Faraji H1, 2 ; Banakar F2 ; Sadri A2, 3 ; Ebrahimhabibi A2
Authors

Source: Molecular Biology Reports Published:2025


Abstract

Cancer incidence is rising globally, particularly in aging populations. Understanding the genetic, cellular, and molecular mechanisms underlying cancer is crucial for developing effective interventions. Dead-end protein 1 (DND1), an RNA-binding protein, plays a pivotal role in germ cell regulation and tumorigenesis. This systematic review investigates DND1’s multifaceted roles in cancer progression and evaluates its interactions and potential as a therapeutic target. A systematic search of four databases (Web of Science, MEDLINE via PubMed, Scopus, and Embase) yielded 436 unique records. After screening, 38 studies were included for data extraction.

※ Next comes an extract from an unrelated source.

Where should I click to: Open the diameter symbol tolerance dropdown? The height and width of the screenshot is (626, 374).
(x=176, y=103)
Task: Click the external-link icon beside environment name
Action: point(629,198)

STRING-based network analysis identified key interactors-including NANOS1-3, TDRD7, DAZL, and EIF2S2- and pathways associated with RNA binding, translational regulation, and apoptosis. DND1 demonstrates dual, context-dependent roles as both a tumor suppressor and promoter. Its regulation of miRNAs and interaction with germ cell-specific proteins emerged as critical mechanisms in tumor suppression and progression. This study highlights DND1’s central role in cancer biology, with significant implications for diagnostics and therapeutics. The findings provide a robust foundation for experimental validation of key interactions and further exploration of DND1’s molecular mechanisms. The dual functionality of DND1 as a tumor suppressor and promoter underscores its potential as a target for novel cancer therapies, particularly for germ cell tumors and other cancers. © The Author(s), under exclusive licence to Springer Nature B.V. 2025.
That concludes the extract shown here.